▸ DOKUMENTAUSZUG

= = = =

# Wo finde ich Hardware für ein Rechenzentrum?



## KICK (9. Januar 2004)

Hi,

ich hab vor mir einen oder mehrere Rechner in einem Rechenzetrum aufzustellen, also so ein "Serverhousing" Paket irgendwo zu mieten.

Nun habe ich gehört, dass man für diese Standplätze keine "normalen" Rechner benutzt, sondern Maschinen in einem 19 Zoll Gehäuse, welche nach verschiednenen HE (Höheneinheiten) unterteilt werden.

Jetzt hätte ich dazu einige Fragen:

Wo bekommt man generell 19 Zoll Hardware her?

Gibts komplettsysteme im 19 Zoll Format zu kaufen?

Wie baut man in so ein 19 Zoll Gehäuse Festplatte,Mainboard, Netzwerkkarte, etc. ein... ist das so wie bei einem normalen Homerechner oder braucht man da irgendwelche "besonderen" Festplatten und so weiter?

Warum wird das in HE unterteilt?

Sollte jemand bereits Erfahrung mit Serverhousing in einem Rechenzentrum haben, währen einige Tipps, auf was man besonders achten muss dabei auch sehr nett!

Danke


----------



## Johannes Postler (9. Januar 2004)

Der Begriff "Rack" bringt dich sicherlich weiter. Der Unterschied zwischen Rack und Pedestal ist, dass Pedestal stehend/senkrecht ist (lat. pedes = fuß nur zu info) und das andere waagrecht.
Server bekommst du (als Firmenkunde) zb. bei www.chiligreen.at .
tirolausserfern


----------



## jore (31. Januar 2004)

Hallo,

19" Gehäuse bekommst du in diversen Onlineshops wie schiwi.de oder auch bei ebay. Diese Gehäuseart wird nach HE eingeteilt, weil die Höhe ein ganz spezielles (genormtes) Maß hat. Es sind so ca. 45mm hoch je HE. Die Racks in den die 19" Gehäuse eingebaut werden haben ein Raster in das diese Höheneinheiten genau hineinpassen.
Ich hoffe ich konnte dir ein wenig weiterhelfen.


Gruß

jore


----------



## Christian Fein (31. Januar 2004)

http://www.hewlett-packard.de/server/unix_server/


----------

= = = =

▸ GESPEICHERTE DATENSÄTZE
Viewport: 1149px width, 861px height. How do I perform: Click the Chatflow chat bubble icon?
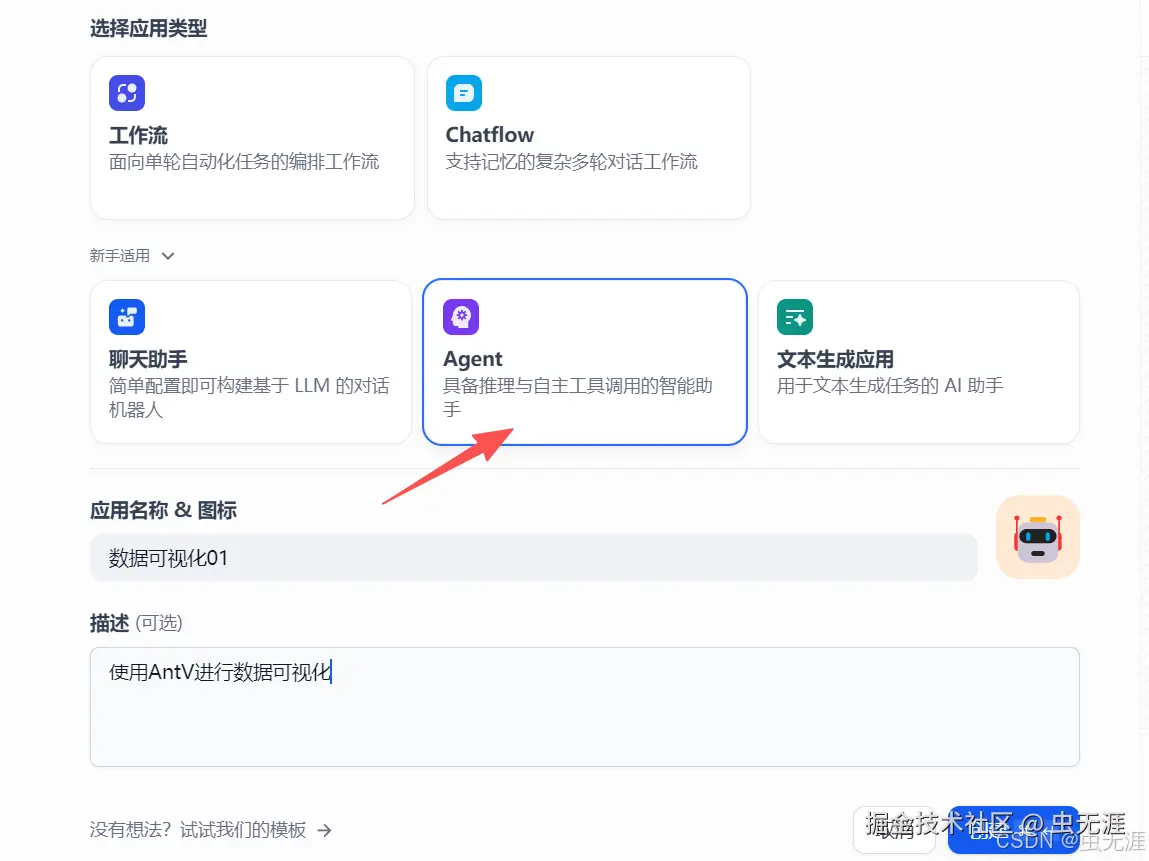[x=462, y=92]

= = = =

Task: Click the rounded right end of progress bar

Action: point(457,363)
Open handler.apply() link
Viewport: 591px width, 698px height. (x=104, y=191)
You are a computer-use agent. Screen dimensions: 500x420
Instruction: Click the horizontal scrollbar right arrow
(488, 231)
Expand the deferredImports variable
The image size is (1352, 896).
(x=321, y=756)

= = = =

▸ ARBEITSAUFTRÄGE
**1)** Beantworte zum Forumsthread über 19-Zoll-Hardware folgende Fragen:
(a) Wie hoch ist eine HE laut dem Thread ungefähr?
(b) Worin unterscheiden sich Rack und Pedestal?
(c) Wo bekommt man laut jore 19"-Gehäuse?
**2)** Gib aus dem Forumsthread über 19-Zoll-Hardware den Abschnitt wörtlich wieder, beginnend bei „Nun habe ich“ und endend bei „auch sehr nett!“.

▸ ENDGÜLTIGE ANTWORTEN
**1)**
(a) Ca. 45 mm je HE.
(b) Ein Pedestal ist stehend bzw. senkrecht, ein Rack waagrecht.
(c) In diversen Onlineshops wie schiwi.de oder auch bei ebay.

**2)**
Nun habe ich gehört, dass man für diese Standplätze keine "normalen" Rechner benutzt, sondern Maschinen in einem 19 Zoll Gehäuse, welche nach verschiednenen HE (Höheneinheiten) unterteilt werden.

Jetzt hätte ich dazu einige Fragen:

Wo bekommt man generell 19 Zoll Hardware her?

Gibts komplettsysteme im 19 Zoll Format zu kaufen?

Wie baut man in so ein 19 Zoll Gehäuse Festplatte,Mainboard, Netzwerkkarte, etc. ein... ist das so wie bei einem normalen Homerechner oder braucht man da irgendwelche "besonderen" Festplatten und so weiter?

Warum wird das in HE unterteilt?

Sollte jemand bereits Erfahrung mit Serverhousing in einem Rechenzentrum haben, währen einige Tipps, auf was man besonders achten muss dabei auch sehr nett!